**Instructions for the task:** Please give again, word for word, the lines that lie between the start of the listing below and the line with "Screen dimensions: 1115x787", both included.

**Excerpted records:**
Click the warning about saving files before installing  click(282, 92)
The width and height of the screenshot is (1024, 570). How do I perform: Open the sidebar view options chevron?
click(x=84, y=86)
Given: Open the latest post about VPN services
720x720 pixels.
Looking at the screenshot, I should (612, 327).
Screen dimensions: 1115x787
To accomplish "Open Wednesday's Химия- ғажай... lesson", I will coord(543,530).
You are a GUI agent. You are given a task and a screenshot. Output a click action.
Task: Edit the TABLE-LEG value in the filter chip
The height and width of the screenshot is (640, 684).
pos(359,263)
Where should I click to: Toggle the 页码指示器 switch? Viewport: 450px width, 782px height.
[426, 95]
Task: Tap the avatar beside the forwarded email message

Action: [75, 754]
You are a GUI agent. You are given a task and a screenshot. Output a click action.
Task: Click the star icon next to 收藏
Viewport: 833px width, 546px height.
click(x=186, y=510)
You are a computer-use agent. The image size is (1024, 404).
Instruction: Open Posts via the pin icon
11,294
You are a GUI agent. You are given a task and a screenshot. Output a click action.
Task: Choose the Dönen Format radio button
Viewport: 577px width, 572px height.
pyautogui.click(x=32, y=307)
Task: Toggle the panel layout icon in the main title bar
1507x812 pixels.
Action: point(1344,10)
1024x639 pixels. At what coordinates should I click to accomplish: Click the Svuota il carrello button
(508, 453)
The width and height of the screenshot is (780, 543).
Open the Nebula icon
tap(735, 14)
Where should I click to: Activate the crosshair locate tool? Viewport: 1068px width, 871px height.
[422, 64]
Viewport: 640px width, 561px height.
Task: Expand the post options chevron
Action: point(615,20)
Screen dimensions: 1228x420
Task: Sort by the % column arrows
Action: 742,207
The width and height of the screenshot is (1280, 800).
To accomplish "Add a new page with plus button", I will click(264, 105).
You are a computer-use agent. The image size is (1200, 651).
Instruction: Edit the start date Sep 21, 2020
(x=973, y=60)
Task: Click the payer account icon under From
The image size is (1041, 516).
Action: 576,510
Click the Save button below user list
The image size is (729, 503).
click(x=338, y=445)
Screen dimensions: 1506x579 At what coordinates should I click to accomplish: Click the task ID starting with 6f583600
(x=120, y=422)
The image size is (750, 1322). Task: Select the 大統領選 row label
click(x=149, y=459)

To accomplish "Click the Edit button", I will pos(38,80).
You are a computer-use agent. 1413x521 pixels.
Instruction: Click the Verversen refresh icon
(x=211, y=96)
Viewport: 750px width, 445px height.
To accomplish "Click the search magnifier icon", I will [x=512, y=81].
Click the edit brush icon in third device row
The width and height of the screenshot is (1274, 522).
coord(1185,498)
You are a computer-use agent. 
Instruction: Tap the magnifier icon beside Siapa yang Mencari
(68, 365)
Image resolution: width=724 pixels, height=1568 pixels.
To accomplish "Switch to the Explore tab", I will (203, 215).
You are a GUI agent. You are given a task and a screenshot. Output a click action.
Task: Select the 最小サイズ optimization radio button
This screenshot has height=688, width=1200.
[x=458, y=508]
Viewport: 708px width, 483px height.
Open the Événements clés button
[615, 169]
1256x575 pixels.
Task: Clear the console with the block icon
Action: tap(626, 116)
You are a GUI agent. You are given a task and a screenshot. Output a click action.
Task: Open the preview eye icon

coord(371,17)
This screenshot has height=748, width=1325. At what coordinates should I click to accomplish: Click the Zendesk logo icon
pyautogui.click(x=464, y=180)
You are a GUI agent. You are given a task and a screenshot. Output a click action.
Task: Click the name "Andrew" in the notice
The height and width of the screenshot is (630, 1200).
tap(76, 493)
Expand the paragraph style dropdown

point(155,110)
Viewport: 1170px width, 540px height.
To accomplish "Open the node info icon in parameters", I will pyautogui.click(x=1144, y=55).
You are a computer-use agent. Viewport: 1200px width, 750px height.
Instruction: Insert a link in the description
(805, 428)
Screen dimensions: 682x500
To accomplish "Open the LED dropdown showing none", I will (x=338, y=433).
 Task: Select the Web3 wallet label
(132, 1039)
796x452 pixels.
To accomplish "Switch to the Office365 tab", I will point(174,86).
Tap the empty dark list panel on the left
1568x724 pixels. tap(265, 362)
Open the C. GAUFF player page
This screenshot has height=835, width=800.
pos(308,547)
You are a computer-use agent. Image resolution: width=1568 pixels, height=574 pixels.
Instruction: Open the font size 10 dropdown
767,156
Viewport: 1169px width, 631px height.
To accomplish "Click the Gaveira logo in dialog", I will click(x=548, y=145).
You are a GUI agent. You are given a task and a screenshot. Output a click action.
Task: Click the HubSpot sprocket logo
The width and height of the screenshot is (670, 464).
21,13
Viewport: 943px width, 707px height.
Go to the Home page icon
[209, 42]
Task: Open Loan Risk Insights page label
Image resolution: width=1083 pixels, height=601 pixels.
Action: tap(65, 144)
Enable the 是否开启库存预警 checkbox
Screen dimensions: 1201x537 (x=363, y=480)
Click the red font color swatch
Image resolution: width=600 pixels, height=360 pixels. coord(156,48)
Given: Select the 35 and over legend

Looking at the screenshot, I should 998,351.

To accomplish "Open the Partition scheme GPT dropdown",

**Answer to this task:**
Click the warning about saving files before installing  click(282, 92)
The width and height of the screenshot is (1024, 570). How do I perform: Open the sidebar view options chevron?
click(x=84, y=86)
Given: Open the latest post about VPN services
720x720 pixels.
Looking at the screenshot, I should (612, 327).
Screen dimensions: 1115x787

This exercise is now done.